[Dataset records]
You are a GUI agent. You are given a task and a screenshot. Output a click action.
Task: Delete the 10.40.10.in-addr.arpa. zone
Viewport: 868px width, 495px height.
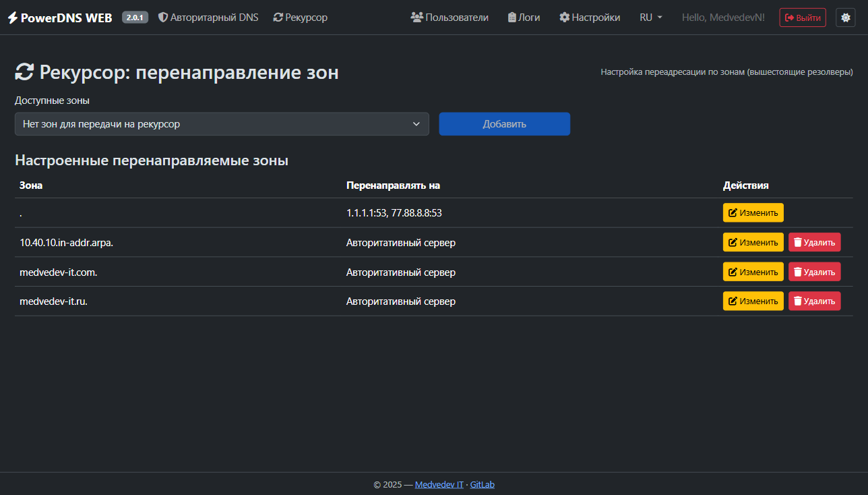(814, 242)
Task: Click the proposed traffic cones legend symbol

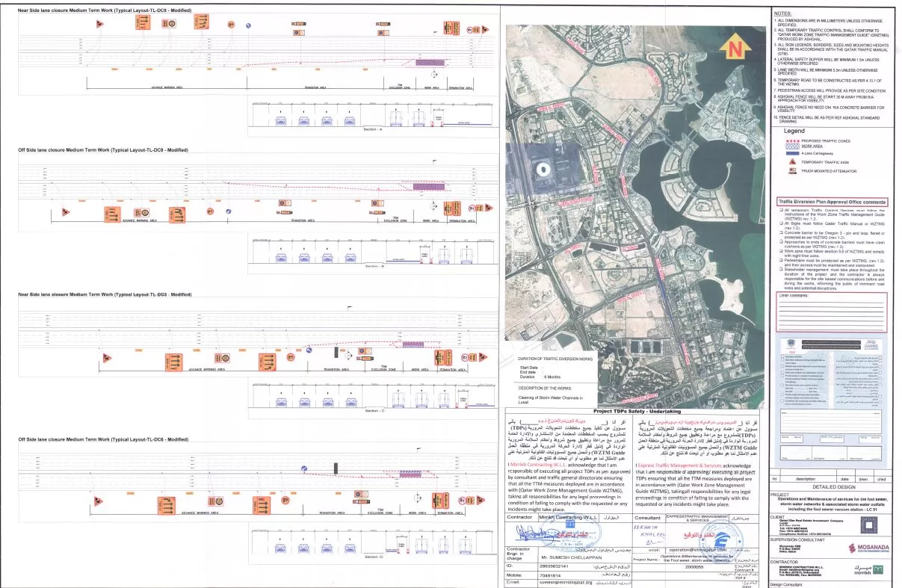Action: coord(791,140)
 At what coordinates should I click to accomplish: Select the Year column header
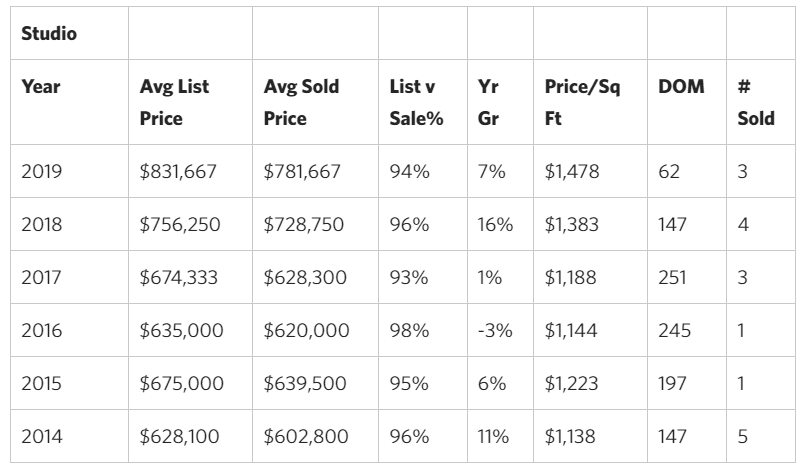[41, 87]
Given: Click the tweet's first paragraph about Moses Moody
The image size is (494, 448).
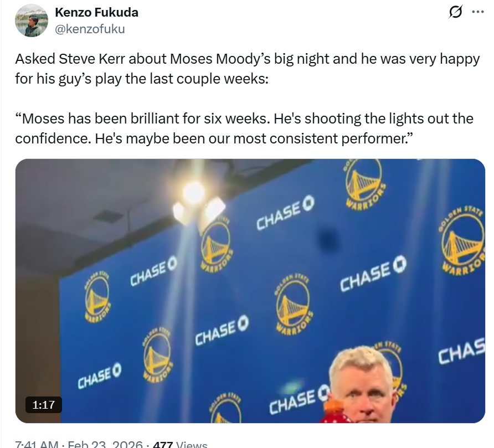Looking at the screenshot, I should [247, 68].
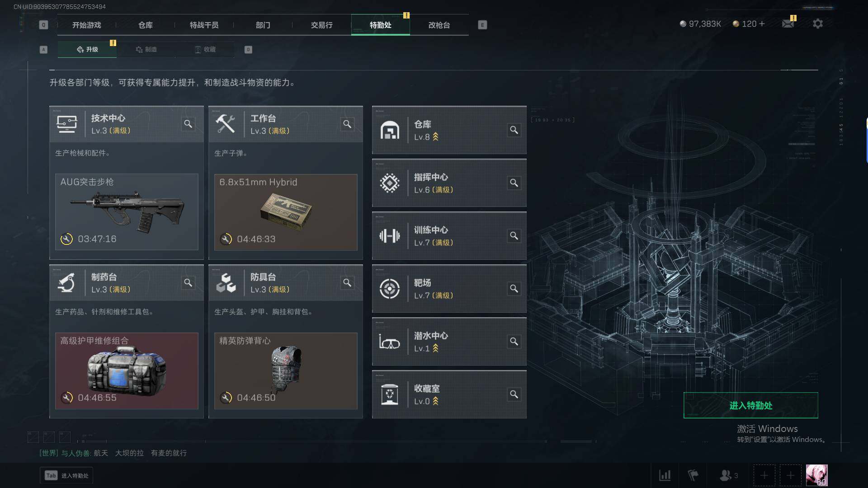Click the flag icon in bottom bar
The height and width of the screenshot is (488, 868).
(x=693, y=475)
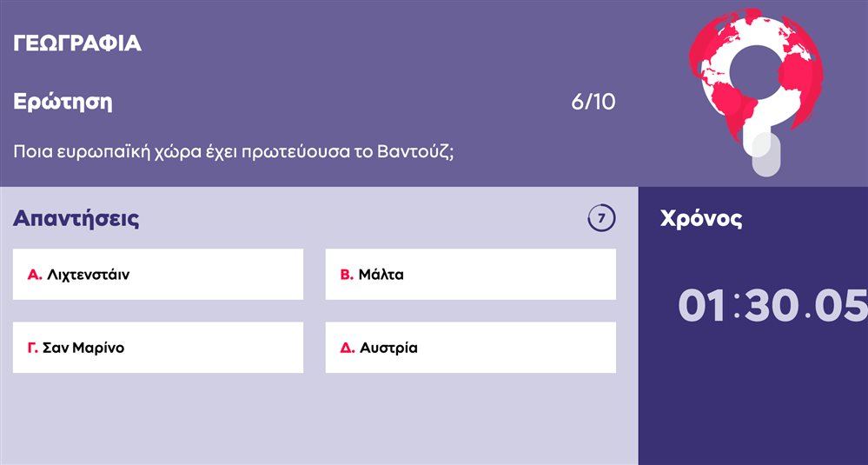Click the red letter Γ. marker
The width and height of the screenshot is (868, 465).
[x=33, y=349]
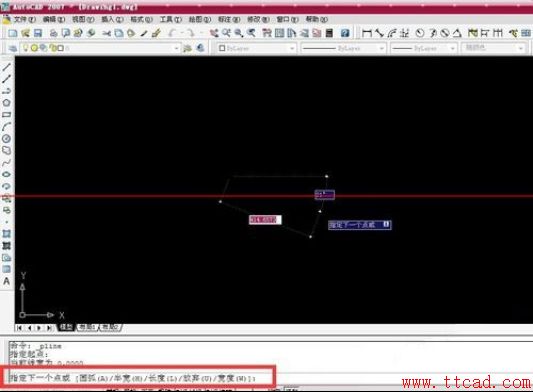Open the Help question-mark icon
The height and width of the screenshot is (392, 533).
pos(345,33)
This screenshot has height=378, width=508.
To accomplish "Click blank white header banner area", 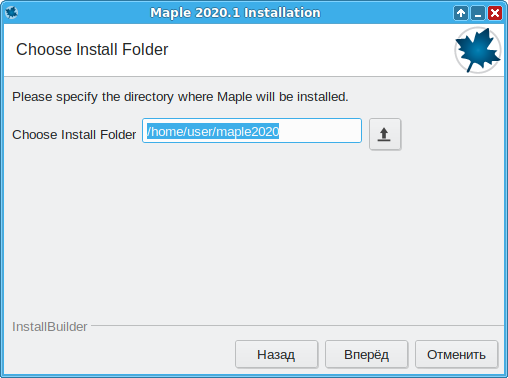I will (x=310, y=50).
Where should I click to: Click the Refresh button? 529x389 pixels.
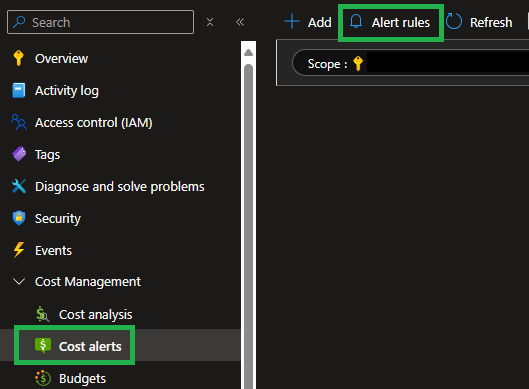click(479, 22)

▶ **EXERCISE AIM**: Could you set down verbatim the lines from the beginning of the entries above through the line containing "Given: Click the", both included, leaving out the pictures?

▶ **ANSWER FOR THE TASK**:
You are a GUI agent. You are given a task and a screenshot. Output a click action.
Task: Delete the 10.40.10.in-addr.arpa. zone
Viewport: 868px width, 495px height.
(814, 242)
Task: Click the proposed traffic cones legend symbol

Action: coord(791,140)
 At what coordinates should I click to accomplish: Select the Year column header
[41, 87]
Given: Click the tweet's first paragraph about Moses Moody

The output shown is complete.